-- Source data --
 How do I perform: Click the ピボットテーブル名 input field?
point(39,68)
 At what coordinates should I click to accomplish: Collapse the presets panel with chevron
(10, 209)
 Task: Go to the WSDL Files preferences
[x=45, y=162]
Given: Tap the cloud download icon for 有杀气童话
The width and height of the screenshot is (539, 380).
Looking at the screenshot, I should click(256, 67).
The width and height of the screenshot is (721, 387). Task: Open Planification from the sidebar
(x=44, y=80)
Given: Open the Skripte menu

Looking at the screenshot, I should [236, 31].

---

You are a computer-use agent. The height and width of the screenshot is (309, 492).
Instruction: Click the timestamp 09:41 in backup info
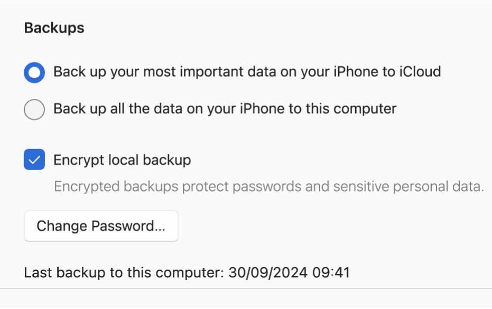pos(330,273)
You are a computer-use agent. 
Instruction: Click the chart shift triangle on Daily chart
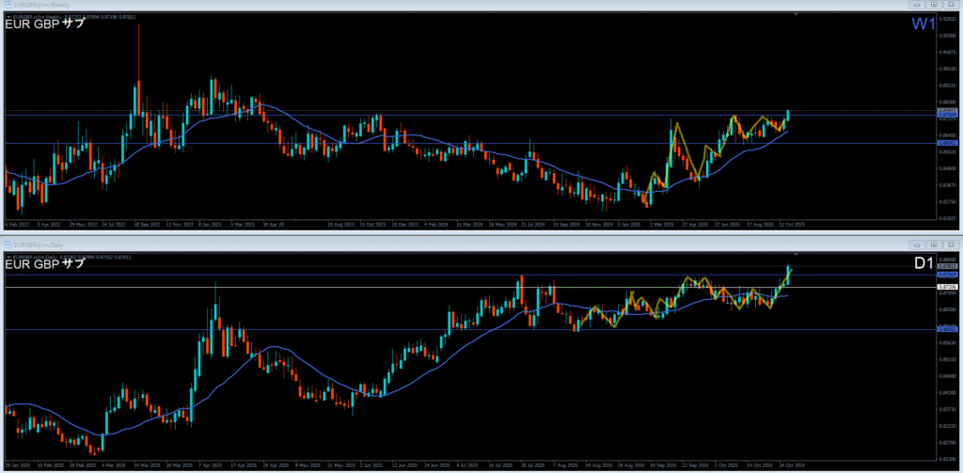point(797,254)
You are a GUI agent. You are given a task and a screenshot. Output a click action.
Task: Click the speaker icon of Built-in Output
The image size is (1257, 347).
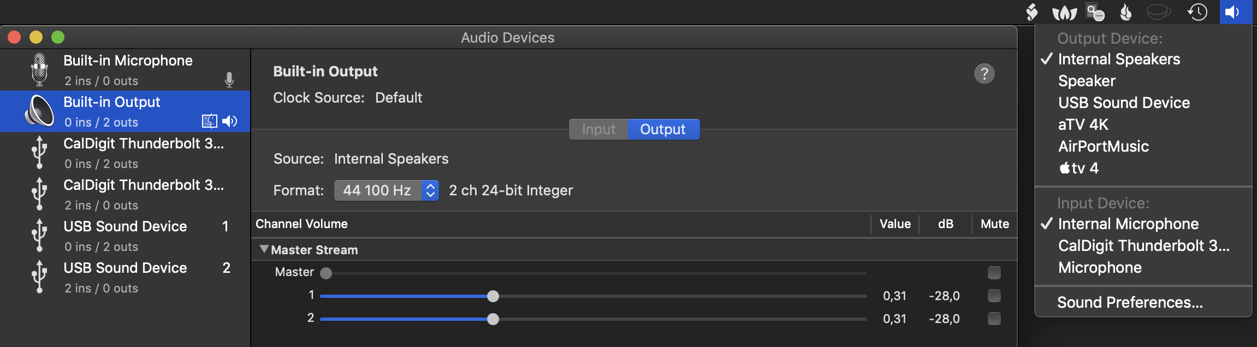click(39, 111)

-- Problem to work on --
Pick each line holding the word "Output" out of the data and copy it.

-- Written reply --
You are a GUI agent. You are given a task and a screenshot. Output a click action.
Task: Click the speaker icon of Built-in Output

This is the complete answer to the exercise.